Many of these families moved to national prominence from a single state or region, for example: the Huntingtons of Connecticut, the Longs of Louisiana, the Harrisons and Lees of Virginia, the Roosevelts of New York, the Daleys and the Stevensons of Illinois, the Muhlenbergs of Pennsylvania, the Tafts of Ohio, the Frelinghuysens of New Jersey, the Lodges of Massachusetts and the DuPonts of Delaware.

The Adams family come prominently from Massachusetts and is one of the main political dynasties in United States history. It includes two presidents (the second and the sixth), a Secretary of the Navy, an ambassador to the United Kingdom during the Civil War and multiple other high profile functions.
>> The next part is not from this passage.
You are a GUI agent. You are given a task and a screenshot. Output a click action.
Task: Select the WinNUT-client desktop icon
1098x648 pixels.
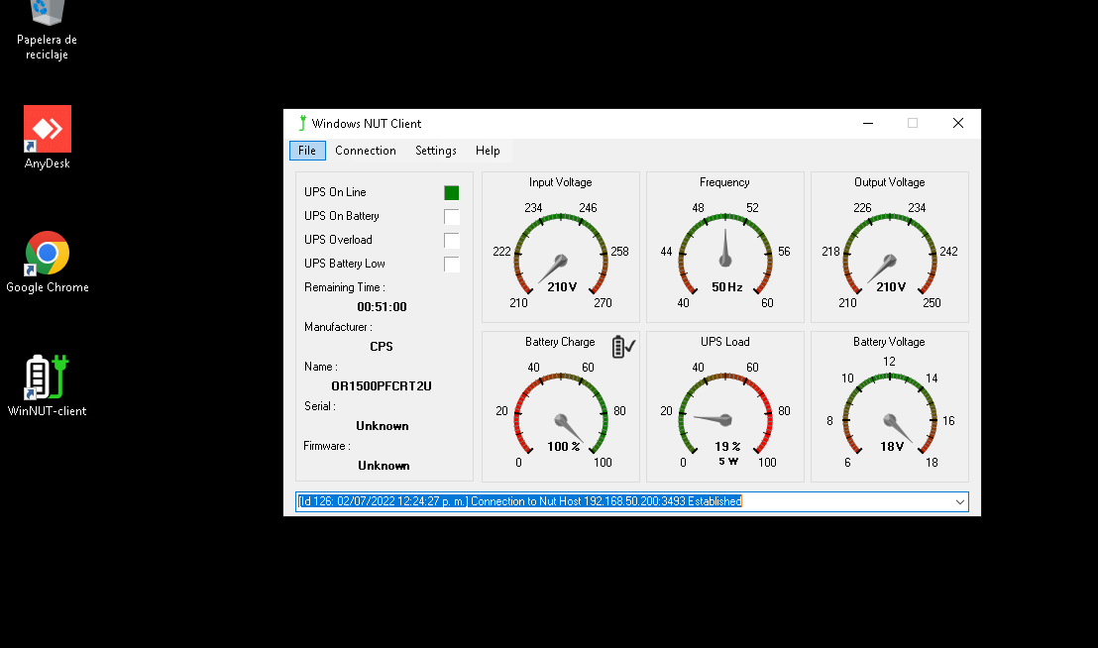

Other families are or have been politically involved in multiple states. The Bush family includes two presidents (one a former Vice President, the other a former governor of Texas), a senator from Connecticut, and a governor of Florida.
The Kennedy family included a president, an attorney general, a senator from Massachusetts, and an ambassador to Ireland in a single generation. Other members have been elected to public office in New York, Rhode Island, Connecticut, Maryland, and California, and served in appointed positions such as United States Secretary of Health and Human Services Robert F. Kennedy Jr. (2025–).

Members of the Rockefeller family have been elected to public office in New York, West Virginia and Arkansas.

The Udall family first became prominent in Arizona, but three cousins from the most recent generation served in the U.S. Senate from Colorado, New Mexico, and Oregon.

== Partisan leanings ==
In 2000, Newsweek magazine observed that there are as many, if not more, Democratic political families as there were Republican "dynasties". This may be attributable to the Democratic Party being 26 years older than the Republican Party.